About this task → Leave out the pictures and repeat exactly the lines from the one containing "This screenshot has width=277, height=477." through the final line of the listing below.

___ Records ___

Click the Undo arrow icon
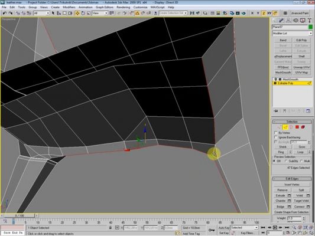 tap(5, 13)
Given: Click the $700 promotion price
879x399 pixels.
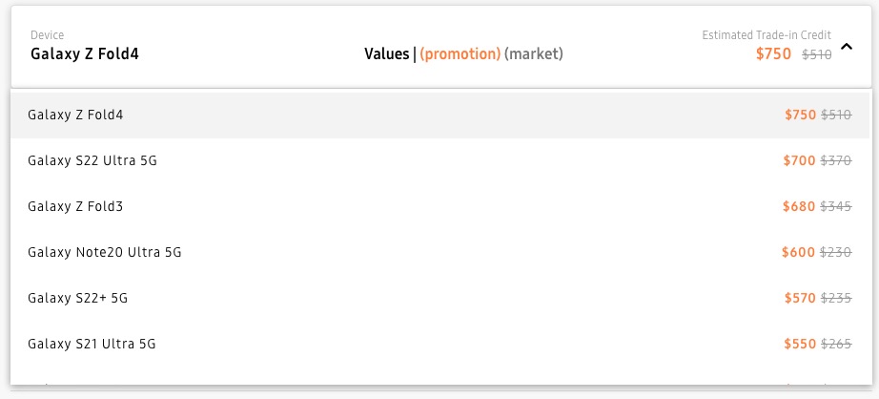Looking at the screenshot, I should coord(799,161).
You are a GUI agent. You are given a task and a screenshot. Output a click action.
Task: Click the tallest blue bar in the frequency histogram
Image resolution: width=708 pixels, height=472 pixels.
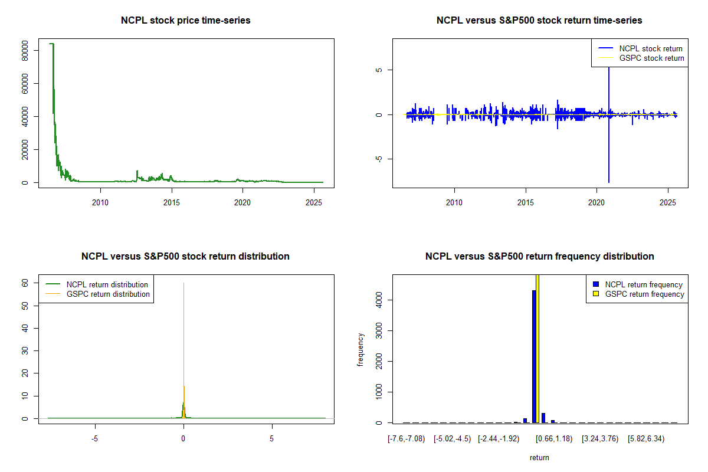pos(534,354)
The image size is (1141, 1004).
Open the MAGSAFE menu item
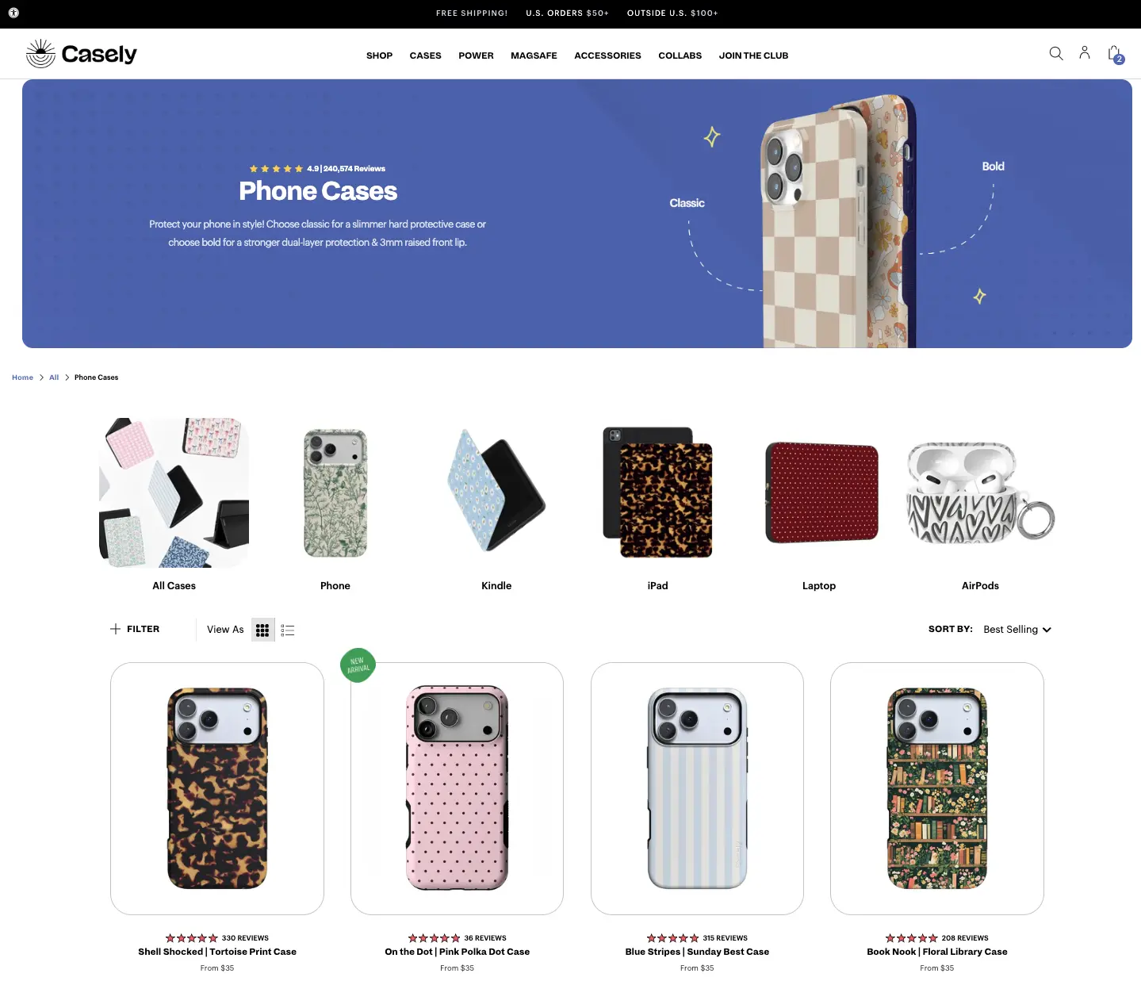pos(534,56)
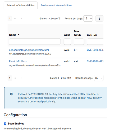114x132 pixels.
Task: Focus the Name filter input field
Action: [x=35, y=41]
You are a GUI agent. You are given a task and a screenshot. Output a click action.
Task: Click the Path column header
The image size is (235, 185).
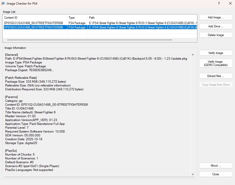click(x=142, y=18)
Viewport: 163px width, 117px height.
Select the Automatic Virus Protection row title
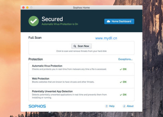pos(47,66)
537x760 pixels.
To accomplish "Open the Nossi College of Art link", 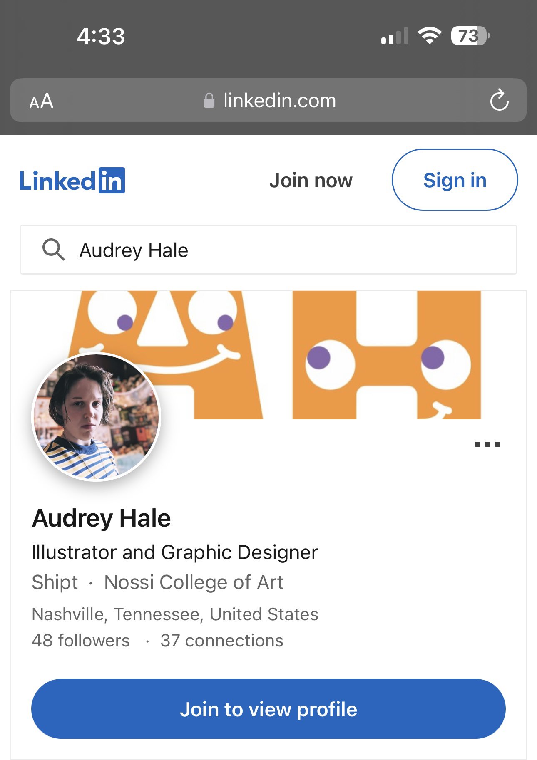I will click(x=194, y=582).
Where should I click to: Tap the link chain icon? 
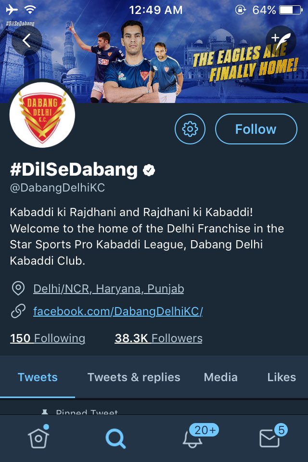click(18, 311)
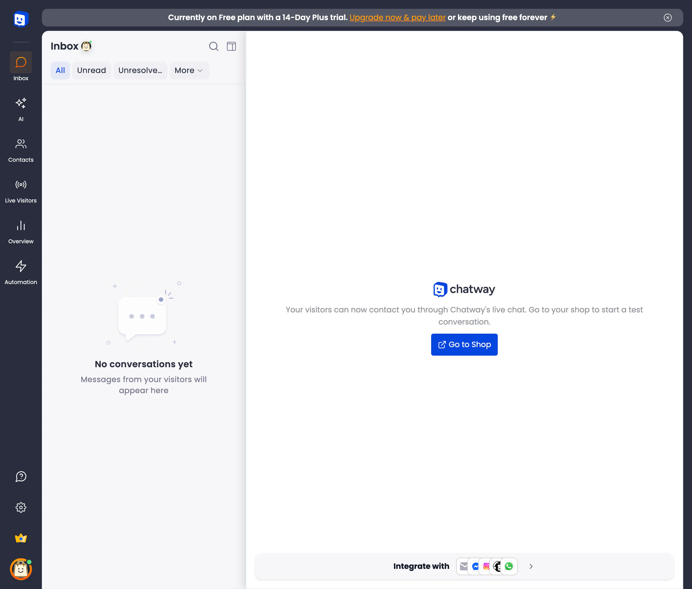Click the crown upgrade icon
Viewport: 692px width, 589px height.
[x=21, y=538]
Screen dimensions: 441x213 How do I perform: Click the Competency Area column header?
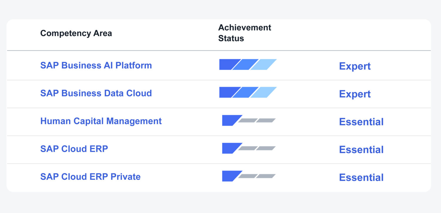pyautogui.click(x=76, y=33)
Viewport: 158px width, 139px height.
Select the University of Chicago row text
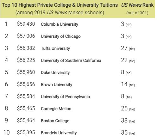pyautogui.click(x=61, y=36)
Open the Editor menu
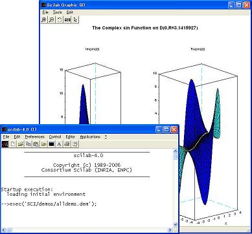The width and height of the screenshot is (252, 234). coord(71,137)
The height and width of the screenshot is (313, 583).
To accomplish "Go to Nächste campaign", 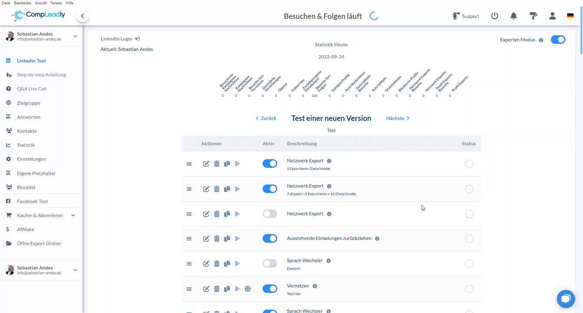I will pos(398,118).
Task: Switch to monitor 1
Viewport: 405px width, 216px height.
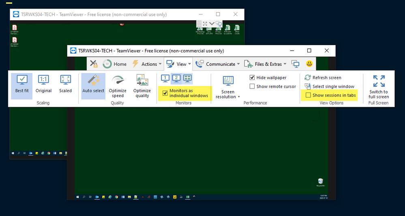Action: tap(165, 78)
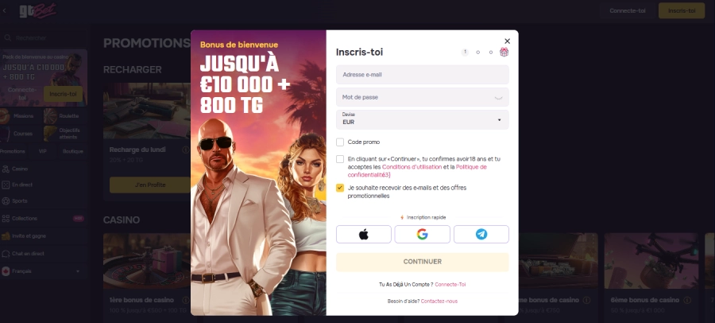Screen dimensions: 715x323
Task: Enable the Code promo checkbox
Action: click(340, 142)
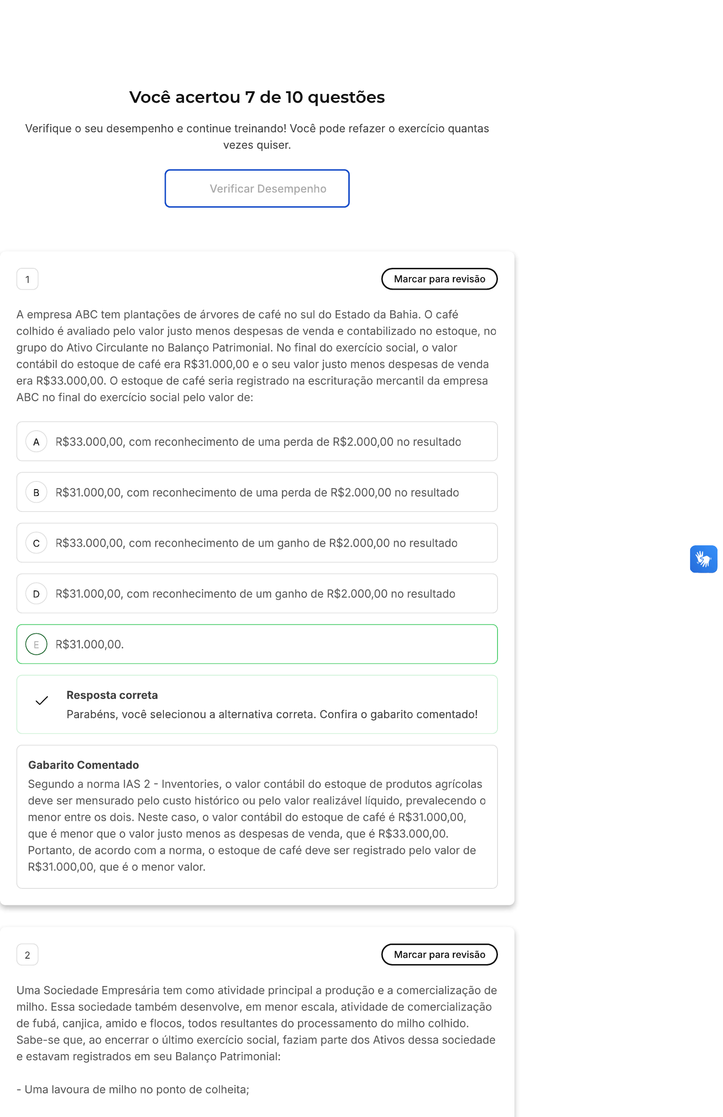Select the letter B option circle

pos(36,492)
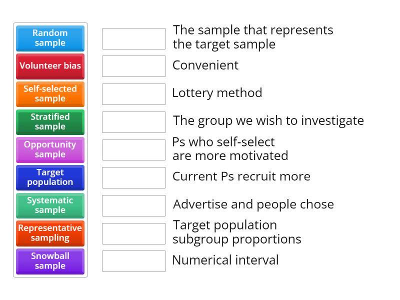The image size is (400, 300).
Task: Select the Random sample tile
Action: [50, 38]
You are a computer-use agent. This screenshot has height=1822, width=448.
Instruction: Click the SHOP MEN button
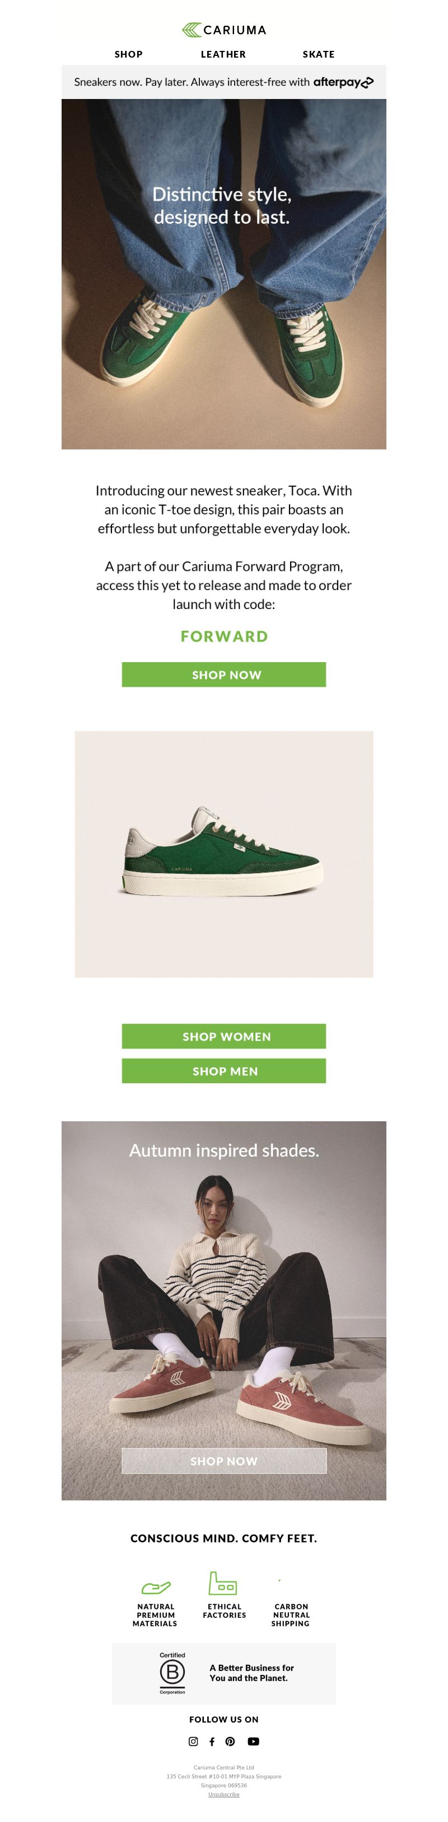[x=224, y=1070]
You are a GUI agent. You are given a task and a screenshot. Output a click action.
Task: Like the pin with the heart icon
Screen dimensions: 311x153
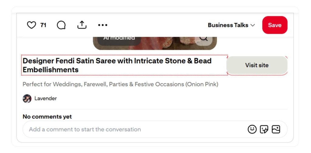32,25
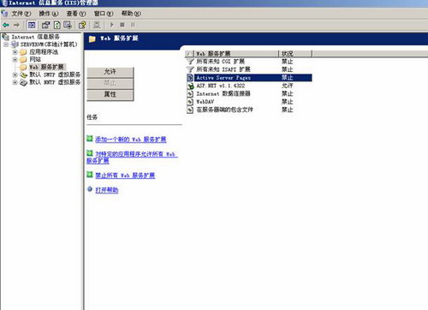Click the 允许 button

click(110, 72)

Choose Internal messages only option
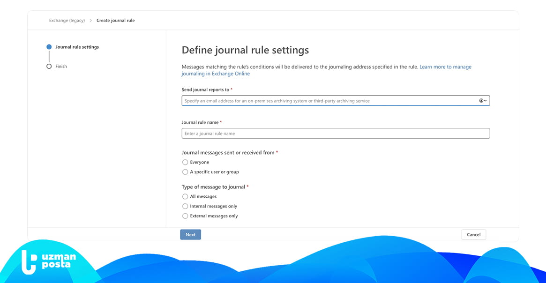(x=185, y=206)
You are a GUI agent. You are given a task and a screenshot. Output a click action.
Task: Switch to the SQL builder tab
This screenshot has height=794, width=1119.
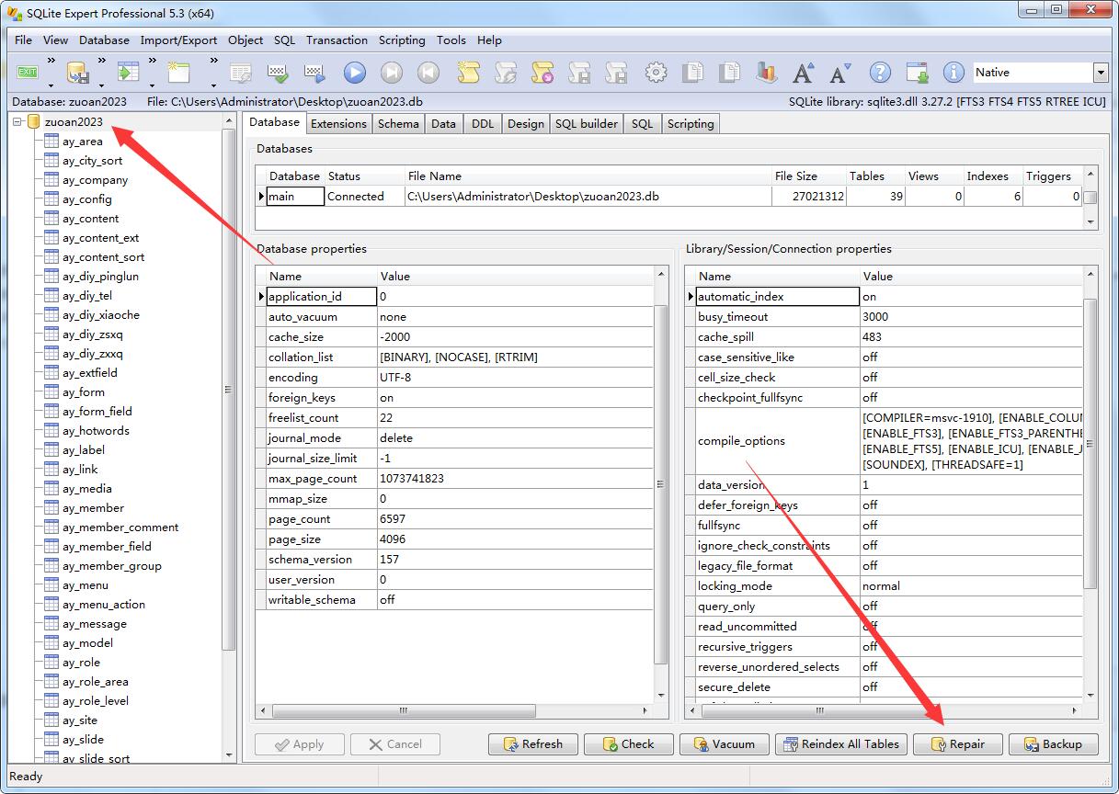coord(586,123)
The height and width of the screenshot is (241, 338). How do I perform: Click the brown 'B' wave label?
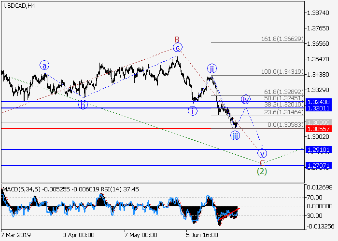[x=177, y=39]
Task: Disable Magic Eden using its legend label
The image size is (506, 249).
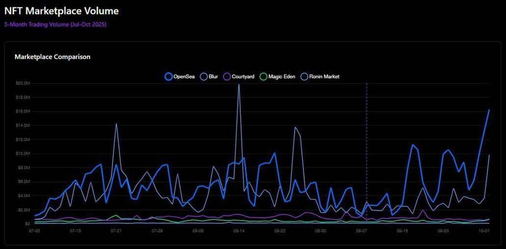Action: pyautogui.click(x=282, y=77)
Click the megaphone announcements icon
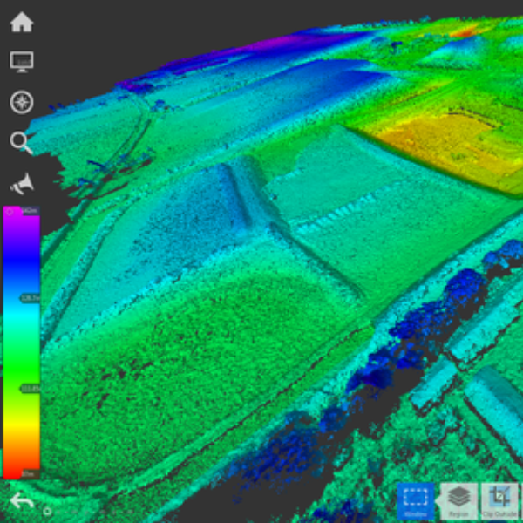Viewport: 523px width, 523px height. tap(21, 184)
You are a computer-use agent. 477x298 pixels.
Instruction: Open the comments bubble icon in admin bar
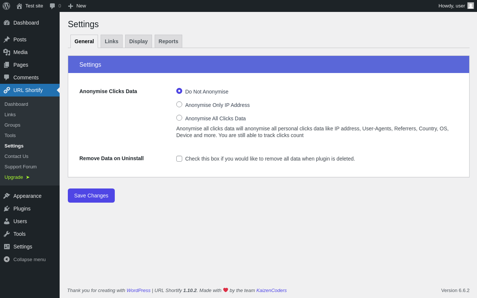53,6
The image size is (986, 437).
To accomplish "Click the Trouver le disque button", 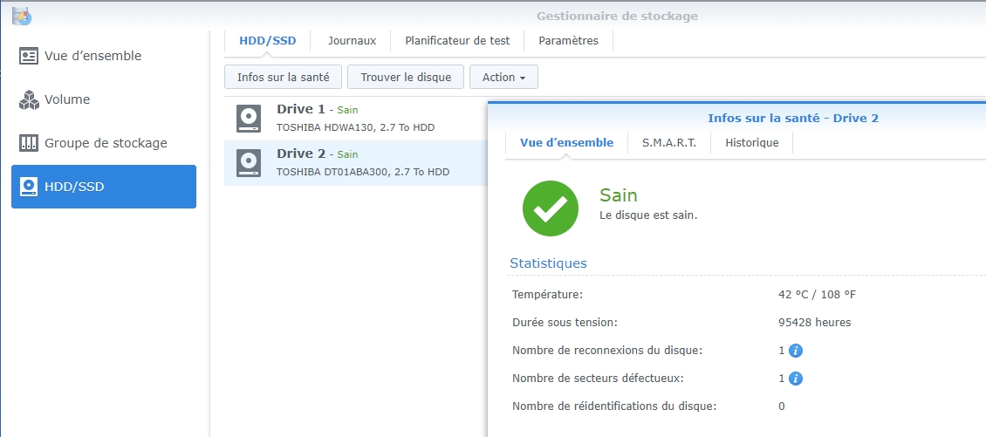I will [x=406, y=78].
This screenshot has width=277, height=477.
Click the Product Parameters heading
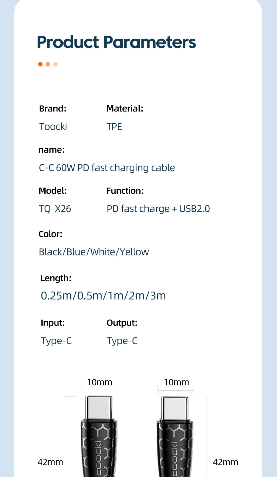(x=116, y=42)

___

Response area →
This screenshot has width=277, height=477.
Click the Product Parameters heading
(x=116, y=42)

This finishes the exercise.